No mesmo sentido, José Pedro Vianna pensa que uma situação delicada pode ser percebida como uma oportunidade de crescimento, mesmo que não seja tão simples quanto parece em alguns casos. “Não podemos minimizar nem culpar a vítima, mas também não podemos apenas nos vitimizar. É uma questão que depende de muitos fatores. Alguns químicos, outros psíquicos. Muitas vezes a única forma que uma pessoa aprende para lidar com o mundo é se colocando no papel de ‘fraco’ pois isso um dia funcionou. E não cabe a cada um de nós julgar se essa atitude, que mais tarde pode vir a ser a causa de uma depressão, estava certa ou errada. A questão é se essa pessoa teve disposição e oportunidades de apoio para se analisar, entrar em suas dores, limpar seus traumas. Em muitos casos não”, indica.
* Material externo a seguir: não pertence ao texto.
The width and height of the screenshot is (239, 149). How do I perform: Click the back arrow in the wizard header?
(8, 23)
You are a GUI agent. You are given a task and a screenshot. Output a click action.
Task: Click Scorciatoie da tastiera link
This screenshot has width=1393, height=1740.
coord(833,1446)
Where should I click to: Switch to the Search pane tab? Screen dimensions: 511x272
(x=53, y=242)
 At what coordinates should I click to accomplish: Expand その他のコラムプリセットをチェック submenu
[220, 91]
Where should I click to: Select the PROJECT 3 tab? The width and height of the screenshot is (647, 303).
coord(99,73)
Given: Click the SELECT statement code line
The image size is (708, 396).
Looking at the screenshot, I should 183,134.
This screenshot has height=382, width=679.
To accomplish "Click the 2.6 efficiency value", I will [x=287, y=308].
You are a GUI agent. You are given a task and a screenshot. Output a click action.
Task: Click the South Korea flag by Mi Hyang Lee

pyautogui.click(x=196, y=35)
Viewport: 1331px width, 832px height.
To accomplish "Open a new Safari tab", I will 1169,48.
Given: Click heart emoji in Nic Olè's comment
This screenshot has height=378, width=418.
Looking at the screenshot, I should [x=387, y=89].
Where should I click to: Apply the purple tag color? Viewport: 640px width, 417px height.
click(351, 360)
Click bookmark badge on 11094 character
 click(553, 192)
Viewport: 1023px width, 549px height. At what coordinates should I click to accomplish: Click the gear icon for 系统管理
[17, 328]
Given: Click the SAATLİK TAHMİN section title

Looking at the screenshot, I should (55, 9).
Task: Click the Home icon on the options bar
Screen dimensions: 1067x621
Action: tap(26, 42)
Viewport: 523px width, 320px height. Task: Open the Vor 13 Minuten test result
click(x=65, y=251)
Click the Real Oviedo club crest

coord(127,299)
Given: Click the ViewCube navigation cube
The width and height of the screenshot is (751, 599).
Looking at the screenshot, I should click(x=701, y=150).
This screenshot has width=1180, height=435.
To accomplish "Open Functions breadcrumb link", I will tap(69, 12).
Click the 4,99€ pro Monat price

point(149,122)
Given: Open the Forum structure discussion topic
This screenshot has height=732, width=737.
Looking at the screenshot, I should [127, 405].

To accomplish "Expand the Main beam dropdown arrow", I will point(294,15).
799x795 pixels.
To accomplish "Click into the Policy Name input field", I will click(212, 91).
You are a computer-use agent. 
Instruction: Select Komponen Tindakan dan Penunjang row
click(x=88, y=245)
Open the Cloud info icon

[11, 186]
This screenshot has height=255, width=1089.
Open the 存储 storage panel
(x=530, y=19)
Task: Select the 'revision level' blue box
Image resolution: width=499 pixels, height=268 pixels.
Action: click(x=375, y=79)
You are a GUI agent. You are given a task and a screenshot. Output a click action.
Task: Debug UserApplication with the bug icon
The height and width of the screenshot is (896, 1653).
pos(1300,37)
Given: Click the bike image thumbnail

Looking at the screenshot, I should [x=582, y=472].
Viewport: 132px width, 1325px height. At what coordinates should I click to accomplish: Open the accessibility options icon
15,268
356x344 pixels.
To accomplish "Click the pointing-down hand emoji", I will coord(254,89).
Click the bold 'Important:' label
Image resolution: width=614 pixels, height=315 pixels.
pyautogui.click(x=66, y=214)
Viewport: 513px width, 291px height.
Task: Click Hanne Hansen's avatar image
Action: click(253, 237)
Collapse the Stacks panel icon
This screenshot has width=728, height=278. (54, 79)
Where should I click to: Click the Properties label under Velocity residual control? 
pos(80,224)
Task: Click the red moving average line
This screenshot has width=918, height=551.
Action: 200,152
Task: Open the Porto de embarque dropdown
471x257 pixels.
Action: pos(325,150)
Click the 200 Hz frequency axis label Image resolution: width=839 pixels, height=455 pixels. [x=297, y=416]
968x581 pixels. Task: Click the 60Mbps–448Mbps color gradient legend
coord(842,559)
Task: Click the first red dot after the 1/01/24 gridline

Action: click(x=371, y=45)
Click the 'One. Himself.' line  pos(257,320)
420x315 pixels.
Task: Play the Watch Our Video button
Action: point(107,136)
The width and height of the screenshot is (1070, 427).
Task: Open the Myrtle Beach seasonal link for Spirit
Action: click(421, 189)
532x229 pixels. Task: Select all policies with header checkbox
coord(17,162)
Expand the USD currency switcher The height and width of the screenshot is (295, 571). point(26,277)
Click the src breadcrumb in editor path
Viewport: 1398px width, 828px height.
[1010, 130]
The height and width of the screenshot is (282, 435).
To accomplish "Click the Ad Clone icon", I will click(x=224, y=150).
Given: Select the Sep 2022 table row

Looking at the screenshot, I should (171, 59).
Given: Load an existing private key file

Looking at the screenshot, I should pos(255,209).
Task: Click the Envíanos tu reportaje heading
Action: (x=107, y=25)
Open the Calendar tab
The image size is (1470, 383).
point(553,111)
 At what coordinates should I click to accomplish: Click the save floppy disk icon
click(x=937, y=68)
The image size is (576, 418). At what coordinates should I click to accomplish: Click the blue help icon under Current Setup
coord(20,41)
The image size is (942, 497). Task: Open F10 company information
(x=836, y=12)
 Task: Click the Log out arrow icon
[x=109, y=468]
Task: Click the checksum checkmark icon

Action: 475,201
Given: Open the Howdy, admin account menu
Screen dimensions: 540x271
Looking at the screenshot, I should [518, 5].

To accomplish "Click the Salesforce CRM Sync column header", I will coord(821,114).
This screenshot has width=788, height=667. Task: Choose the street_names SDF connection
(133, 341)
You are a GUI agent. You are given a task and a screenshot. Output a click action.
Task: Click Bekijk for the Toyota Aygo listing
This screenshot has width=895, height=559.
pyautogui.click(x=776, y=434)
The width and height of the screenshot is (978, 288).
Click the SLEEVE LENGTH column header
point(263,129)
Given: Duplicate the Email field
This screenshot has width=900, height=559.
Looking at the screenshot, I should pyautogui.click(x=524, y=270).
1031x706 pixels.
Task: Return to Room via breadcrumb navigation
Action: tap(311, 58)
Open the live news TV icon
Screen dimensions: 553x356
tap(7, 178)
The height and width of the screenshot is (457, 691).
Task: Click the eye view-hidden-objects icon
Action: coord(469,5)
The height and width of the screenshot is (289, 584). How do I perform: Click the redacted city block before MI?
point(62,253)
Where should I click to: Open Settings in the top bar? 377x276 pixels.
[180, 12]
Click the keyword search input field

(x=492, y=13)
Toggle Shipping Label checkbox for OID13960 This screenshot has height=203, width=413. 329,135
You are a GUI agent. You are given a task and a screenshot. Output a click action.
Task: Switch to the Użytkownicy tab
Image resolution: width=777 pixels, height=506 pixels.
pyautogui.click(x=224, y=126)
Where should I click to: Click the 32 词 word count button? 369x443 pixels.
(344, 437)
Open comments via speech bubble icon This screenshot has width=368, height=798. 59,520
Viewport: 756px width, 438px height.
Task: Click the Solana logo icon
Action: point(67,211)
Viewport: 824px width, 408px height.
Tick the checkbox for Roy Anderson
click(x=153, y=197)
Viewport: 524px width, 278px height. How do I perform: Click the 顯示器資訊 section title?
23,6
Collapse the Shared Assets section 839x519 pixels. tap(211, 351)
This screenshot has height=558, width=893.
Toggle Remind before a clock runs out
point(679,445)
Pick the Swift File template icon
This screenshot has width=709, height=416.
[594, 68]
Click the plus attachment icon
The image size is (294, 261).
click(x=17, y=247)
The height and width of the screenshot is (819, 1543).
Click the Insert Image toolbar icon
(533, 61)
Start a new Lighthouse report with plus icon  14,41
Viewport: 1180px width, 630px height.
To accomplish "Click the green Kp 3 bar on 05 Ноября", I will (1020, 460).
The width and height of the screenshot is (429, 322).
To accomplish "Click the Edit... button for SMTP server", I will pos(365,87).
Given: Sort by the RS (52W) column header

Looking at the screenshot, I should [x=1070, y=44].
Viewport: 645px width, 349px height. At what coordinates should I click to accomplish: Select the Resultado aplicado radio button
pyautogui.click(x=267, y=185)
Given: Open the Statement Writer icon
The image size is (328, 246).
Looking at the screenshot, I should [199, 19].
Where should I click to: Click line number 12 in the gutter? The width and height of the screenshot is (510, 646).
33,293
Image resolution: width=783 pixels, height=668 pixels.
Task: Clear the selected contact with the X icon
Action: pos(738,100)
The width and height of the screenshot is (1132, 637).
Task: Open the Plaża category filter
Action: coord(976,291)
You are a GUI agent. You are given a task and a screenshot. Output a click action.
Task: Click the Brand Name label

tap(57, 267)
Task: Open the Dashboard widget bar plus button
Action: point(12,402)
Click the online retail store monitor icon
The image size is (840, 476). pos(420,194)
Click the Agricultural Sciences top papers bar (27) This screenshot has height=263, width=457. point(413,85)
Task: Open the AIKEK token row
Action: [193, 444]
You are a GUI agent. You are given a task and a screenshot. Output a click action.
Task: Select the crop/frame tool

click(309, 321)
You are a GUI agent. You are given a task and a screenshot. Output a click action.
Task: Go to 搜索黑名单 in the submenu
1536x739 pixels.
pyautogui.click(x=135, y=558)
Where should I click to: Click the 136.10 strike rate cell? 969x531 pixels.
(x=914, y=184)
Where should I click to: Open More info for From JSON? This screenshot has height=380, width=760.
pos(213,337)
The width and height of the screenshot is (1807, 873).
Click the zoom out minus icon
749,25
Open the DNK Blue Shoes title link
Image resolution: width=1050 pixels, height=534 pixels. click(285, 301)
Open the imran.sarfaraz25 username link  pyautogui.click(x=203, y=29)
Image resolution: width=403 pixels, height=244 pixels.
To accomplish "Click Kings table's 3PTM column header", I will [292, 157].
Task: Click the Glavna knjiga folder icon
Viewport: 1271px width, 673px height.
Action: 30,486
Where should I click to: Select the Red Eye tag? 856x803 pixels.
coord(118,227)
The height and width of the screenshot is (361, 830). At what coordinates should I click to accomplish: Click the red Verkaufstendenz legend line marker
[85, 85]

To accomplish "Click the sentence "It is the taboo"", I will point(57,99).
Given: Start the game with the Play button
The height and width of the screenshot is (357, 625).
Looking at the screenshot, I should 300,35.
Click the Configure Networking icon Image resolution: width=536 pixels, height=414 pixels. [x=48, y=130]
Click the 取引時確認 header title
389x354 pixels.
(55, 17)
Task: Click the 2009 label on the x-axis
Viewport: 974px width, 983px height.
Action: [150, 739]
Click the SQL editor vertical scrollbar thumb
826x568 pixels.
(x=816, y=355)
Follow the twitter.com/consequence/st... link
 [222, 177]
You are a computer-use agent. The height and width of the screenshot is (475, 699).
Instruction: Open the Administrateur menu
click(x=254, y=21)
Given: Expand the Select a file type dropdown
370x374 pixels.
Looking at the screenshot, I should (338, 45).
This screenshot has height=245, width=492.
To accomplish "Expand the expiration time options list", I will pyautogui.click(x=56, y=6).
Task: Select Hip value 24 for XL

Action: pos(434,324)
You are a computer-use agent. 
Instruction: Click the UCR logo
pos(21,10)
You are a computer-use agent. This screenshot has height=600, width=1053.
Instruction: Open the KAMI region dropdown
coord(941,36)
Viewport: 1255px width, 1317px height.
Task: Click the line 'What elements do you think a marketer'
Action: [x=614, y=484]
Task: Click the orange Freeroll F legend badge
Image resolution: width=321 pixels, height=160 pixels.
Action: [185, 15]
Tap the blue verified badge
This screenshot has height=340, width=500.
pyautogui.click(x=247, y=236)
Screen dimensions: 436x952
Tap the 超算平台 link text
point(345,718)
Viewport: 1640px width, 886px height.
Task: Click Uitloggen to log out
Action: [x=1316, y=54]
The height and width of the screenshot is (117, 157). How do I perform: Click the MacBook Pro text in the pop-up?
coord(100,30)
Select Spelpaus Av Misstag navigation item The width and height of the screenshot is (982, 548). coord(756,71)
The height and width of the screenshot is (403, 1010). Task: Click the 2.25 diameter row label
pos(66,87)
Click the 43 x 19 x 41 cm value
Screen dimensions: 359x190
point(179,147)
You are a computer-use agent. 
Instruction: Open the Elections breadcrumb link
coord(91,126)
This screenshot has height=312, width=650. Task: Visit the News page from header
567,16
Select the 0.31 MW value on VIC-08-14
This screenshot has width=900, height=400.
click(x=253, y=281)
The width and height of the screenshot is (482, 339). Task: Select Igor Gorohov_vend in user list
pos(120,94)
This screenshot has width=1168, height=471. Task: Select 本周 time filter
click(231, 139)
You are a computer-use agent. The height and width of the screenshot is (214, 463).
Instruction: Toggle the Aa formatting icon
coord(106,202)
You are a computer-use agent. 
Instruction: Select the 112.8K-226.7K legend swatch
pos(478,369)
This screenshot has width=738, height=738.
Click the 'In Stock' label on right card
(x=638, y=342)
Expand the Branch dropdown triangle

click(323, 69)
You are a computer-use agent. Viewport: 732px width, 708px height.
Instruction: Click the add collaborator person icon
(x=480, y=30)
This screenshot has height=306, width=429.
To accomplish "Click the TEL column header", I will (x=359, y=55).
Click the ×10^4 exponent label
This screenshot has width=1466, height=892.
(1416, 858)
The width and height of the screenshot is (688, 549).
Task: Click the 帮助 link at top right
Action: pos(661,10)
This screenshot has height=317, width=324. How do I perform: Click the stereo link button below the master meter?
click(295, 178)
Ajudando algum conhecido que enfrenta dificuldades

Stephanie propõe, em primeiro lugar, que a melhor maneira de ajudar alguém é ouvir a pessoa de maneira respeitosa. “Busque compreender pelo ponto de vista dela e, caso haja abertura, buscar uma solução junto com ela. O melhor que podemos oferecer para alguém que precisa de ajuda é ser uma ótima rede de apoio, reforçando a segurança psicológica de ouvir a pessoa a partir de uma escuta ativa, sem buscar resolver, dizer como nos sentimos ou assumir interpretações. Também é indicado reforçar o quanto continuar pedindo ajuda e contar com pessoas que são profissionais na área é saudável para dar o suporte necessário ao desafio emocional e mental que essa pessoa está vivendo. É importante não querermos resolver a questão pela pessoa ou assumir para nós essa responsabilidade, já que podemos não ser a pessoa mais indicada para esse suporte que vá além de agir como rede de apoio”, cita.

José Pedro Vianna sugere, primeiramente, que as pessoas negligenciam suas emoções e seus sentimentos. “Sinta-as e entenda que elas são mensageiras, alertas. Assim que a mensagem for ouvida a emoção cumpre sua função e se dissipa. A emoção é uma mensageira diligente. Ela não vai embora até entendermos seu propósito. Quando não damos ouvidos à ela, a emoção se transforma em sentimento e o sentimento em humor e o humor em nossa personalidade”, sinaliza. “Vou tentar explicar melhor dando um exemplo. Se alguém se sente triste seguidamente mas não investiga qual a necessidade por trás dessa tristeza, ela tende a perdurar. Em pouco tempo pode ser que ela cresça internamente, tentando te avisar que algo não vai bem e deve ser cuidado. A insistência em não dar atenção gera um estado de humor chateado, cabisbaixo, de pouca vitalidade e disposição. O corpo físico começa a se fechar. Seguindo o caminho da negação, a depressão é o próximo passo. O corpo torna-se viciado na produção de hormônios que, em demasia, são nocivos”, explana.

O Fundador de A Escola das Emoções ainda lembra que outras sugestões estão no documentário Happy Você é Feliz?, do Diretor Roki Belic, de 2011. “Muito se tem estudado sobre a felicidade e o quanto nessa fórmula as variáveis são simples. Estar integrado em algum grupo que faça sentido na sua vida, ou seja, vínculos”, finaliza.